Torah also teaches that for people who deserve great spiritual reward, G-d punishes their sins in this world (which is very light compared to the spiritual punishment / cleansing of a soul in Gehinom), and He rewards their observance of their commandments and their acts of goodness and kindness in their spiritual heaven after death (since the pleasure of a soul in the spiritual heavens is far greater than any pleasure in this world).
On the the other hand, for people who are wicked, while they are alive in this world G-d rewards their good deeds and observance of any commandments, and He gives them their punishment after their soul passes on. Thus, like a loving father, G-d rewards and punishes in ways that bring a person to self-judgement so he will search his deeds and be motivated to repentance every day of his life, to discover his faults that were hidden from him by his self-love, and to actually correct them before it is too late.
Furthermore, the Zohar explains that even a righteous person can receive suffering due to a sin that his soul committed in a previous incarnation. For example, if a person dies before he repays what he owes to another person, G-d brings the two souls back into another lifetime together and brings about a situation in which they encounter each other and the accounting is settled for the good of the souls, even though the people have no memory of their past lives.
For example, a person who stole in a previous incarnation drops some money, and the person with the soul which he stole from finds it.
In light of the above, the Talmud teaches that a person is obligated to bless G-d when he suffers apparent misfortune, just as he is obligated to bless G-d when he experiences openly revealed good, for his sufferings in this world are ultimately an expression of G-d’s love for him.

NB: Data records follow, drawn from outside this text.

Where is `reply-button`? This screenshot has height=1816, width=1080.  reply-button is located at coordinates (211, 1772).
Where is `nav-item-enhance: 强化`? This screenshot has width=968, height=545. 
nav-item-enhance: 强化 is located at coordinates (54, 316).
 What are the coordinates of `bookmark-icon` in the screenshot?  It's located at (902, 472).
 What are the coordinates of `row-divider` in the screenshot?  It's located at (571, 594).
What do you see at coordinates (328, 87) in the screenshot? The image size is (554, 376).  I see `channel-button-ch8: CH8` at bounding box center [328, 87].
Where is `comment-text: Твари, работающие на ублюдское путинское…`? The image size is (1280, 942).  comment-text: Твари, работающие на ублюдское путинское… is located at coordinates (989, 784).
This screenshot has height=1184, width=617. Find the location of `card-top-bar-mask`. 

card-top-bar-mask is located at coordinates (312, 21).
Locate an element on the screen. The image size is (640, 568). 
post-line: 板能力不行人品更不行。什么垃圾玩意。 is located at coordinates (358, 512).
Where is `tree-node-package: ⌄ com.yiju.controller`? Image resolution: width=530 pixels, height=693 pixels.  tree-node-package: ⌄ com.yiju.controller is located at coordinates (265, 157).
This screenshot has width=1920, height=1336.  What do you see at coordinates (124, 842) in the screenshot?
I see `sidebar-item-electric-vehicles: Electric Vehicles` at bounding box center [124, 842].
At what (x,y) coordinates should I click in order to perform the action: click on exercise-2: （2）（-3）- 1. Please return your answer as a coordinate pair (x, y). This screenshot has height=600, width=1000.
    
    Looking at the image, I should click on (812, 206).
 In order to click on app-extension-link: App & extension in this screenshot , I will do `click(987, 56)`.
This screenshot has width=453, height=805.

That being said, no human has the right or ability to judge as G-d judges, so we must not be unsympathetic to another person’s suffering by rationalizing that “he must deserve it.” G-d obligates us to cheerfully help others in need, heal the sick, give charity for the poor, etc., and He rewards us for doing so.
Also even though we know that everything that comes from G-d is ultimately good, we are limited and weak, and there is only so much that we can we endure. We have to know that we need G-d’s mercy, and He has infinite ability to find ways to accomplish His plan using revealed goodness instead of hidden goodness that we perceive as suffering.
Thus we have the opportunity and obligation to pray to G-d for our needs and especially the needs of others (health, sustenance, happiness, etc.), and we say “May it be a will before You, L-rd our G-d, that …” Our prayers can bring G-d to change His will and give us the things that we are needing in our physical lives.
May it be G-d’s will that there will very soon be no more suffering and pain, and that we will only experience revealed good, which will happen with the coming of the true Messiah and the Messianic Era, speedily in our days.
By Dr. Michael Schulman and Rabbi Sholom Ber Bloom, Ask Noah International
Footnotes:
[1] As described in the Midrash on the Genesis chapter 14.